BEGIN MATERIAL SUPPLIED

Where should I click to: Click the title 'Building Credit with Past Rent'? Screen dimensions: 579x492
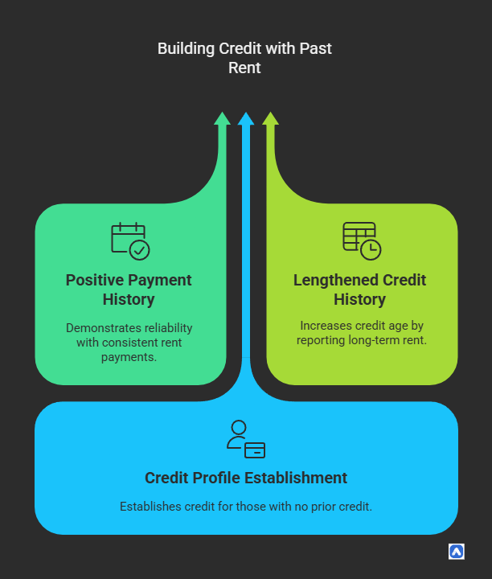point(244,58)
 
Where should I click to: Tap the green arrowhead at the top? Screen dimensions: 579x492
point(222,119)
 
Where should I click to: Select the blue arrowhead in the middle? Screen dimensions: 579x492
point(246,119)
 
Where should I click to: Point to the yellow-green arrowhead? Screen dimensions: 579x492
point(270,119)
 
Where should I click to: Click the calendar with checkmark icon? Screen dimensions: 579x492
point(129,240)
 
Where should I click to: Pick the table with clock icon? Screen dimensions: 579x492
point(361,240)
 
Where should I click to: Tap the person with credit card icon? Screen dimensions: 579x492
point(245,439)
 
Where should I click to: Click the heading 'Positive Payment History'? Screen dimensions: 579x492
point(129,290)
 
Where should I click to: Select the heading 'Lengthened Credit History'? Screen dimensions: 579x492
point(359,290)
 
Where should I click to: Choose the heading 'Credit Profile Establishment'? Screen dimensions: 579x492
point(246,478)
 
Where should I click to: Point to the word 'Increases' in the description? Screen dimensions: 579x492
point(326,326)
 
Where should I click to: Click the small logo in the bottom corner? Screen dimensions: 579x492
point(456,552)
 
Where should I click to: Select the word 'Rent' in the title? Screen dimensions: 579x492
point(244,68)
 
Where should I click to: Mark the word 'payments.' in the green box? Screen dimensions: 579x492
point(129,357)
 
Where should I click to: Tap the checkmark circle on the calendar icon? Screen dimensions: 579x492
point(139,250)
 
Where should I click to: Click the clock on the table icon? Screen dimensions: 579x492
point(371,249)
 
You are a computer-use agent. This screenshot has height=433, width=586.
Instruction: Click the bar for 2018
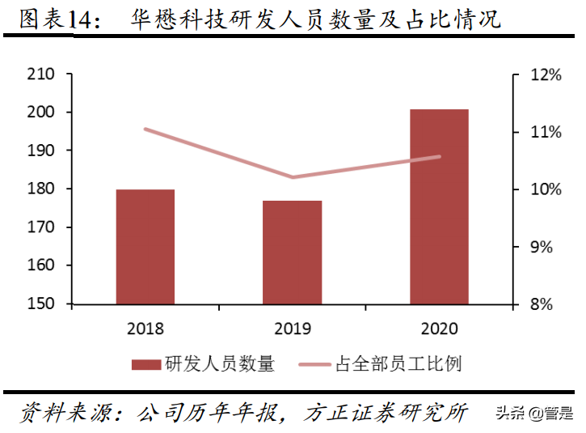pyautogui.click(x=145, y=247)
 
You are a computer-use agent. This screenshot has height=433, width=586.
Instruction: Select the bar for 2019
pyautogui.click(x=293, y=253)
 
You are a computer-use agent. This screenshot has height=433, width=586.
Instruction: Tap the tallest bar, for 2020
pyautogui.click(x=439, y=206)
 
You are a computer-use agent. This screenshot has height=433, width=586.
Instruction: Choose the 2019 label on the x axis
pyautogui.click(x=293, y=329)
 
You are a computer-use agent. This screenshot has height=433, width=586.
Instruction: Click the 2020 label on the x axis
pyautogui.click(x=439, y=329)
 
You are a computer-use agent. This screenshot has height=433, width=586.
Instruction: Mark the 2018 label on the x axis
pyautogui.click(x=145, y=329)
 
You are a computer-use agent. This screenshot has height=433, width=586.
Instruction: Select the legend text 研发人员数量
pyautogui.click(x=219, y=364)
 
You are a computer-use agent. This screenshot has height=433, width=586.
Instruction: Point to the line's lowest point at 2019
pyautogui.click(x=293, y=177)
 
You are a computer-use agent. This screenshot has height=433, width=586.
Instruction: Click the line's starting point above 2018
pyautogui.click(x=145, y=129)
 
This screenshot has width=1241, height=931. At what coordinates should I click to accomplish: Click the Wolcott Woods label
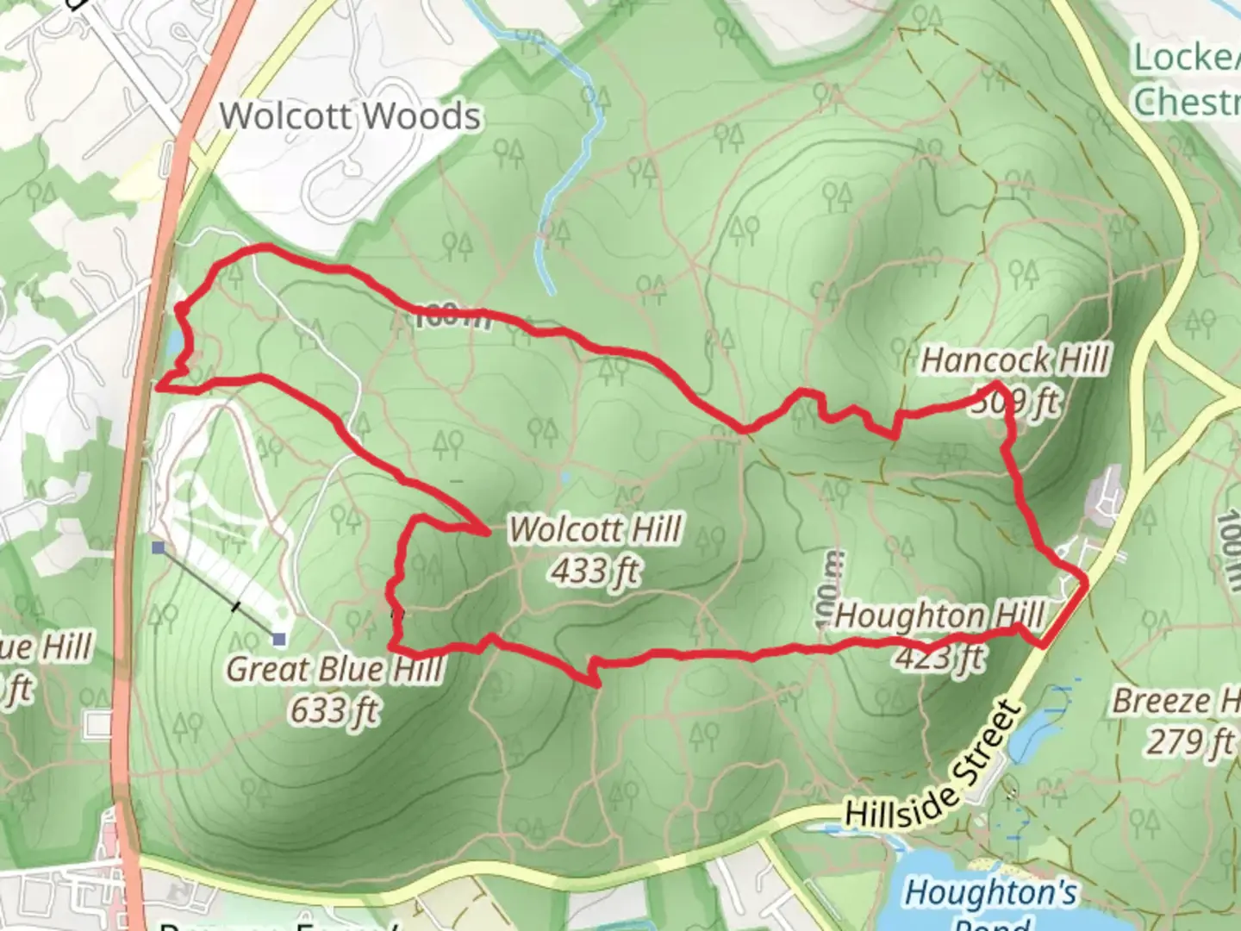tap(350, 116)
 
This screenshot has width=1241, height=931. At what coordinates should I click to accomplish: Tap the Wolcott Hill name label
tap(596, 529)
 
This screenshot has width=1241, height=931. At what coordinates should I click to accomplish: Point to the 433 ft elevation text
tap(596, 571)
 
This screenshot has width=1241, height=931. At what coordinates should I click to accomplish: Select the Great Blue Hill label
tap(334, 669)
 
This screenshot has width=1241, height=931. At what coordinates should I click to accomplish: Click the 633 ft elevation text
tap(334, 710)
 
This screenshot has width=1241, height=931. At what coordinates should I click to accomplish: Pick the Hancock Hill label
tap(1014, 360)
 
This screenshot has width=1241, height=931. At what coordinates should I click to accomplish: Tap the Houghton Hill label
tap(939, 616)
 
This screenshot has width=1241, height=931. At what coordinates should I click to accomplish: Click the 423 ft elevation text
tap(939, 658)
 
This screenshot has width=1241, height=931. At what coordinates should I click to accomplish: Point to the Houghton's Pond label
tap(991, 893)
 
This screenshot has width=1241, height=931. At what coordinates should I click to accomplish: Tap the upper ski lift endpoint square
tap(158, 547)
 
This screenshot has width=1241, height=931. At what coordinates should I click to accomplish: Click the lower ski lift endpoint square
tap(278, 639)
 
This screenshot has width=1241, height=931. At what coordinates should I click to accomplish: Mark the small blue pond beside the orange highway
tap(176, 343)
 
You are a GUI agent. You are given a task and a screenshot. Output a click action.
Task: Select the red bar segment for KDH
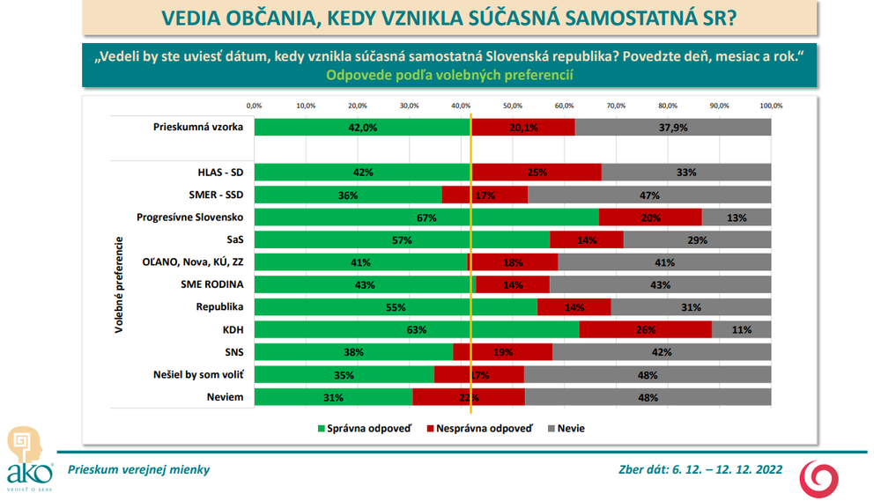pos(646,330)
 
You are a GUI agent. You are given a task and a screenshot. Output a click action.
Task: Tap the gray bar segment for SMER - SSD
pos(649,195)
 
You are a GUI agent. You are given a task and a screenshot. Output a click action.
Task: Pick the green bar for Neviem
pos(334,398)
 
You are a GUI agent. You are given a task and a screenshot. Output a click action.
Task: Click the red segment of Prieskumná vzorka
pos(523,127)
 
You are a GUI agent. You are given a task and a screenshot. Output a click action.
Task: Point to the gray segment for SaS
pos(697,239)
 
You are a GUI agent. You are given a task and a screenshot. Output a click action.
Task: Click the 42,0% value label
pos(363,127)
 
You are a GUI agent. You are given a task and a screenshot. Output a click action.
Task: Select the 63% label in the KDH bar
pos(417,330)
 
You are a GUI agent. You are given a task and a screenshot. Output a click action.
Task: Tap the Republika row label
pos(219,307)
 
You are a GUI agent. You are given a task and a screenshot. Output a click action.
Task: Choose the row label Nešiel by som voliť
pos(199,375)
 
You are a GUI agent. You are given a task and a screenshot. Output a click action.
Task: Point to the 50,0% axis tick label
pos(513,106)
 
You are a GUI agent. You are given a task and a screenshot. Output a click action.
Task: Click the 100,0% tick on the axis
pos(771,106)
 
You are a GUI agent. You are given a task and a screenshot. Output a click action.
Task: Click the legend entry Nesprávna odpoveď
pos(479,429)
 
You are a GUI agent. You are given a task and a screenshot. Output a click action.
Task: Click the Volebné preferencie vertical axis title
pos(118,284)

END MATERIAL SUPPLIED

Scale the records starting at the line containing "Houghton Hill label" and ending at the line containing "tap(939, 616)". Write out every line in that span again unchanged, except multiply each coordinate in the answers by 1.65 and round it to a whole number, with halves rounded up.

## FINAL RESULT
This screenshot has width=1241, height=931. At what coordinates should I click to accomplish: Tap the Houghton Hill label
tap(1549, 1016)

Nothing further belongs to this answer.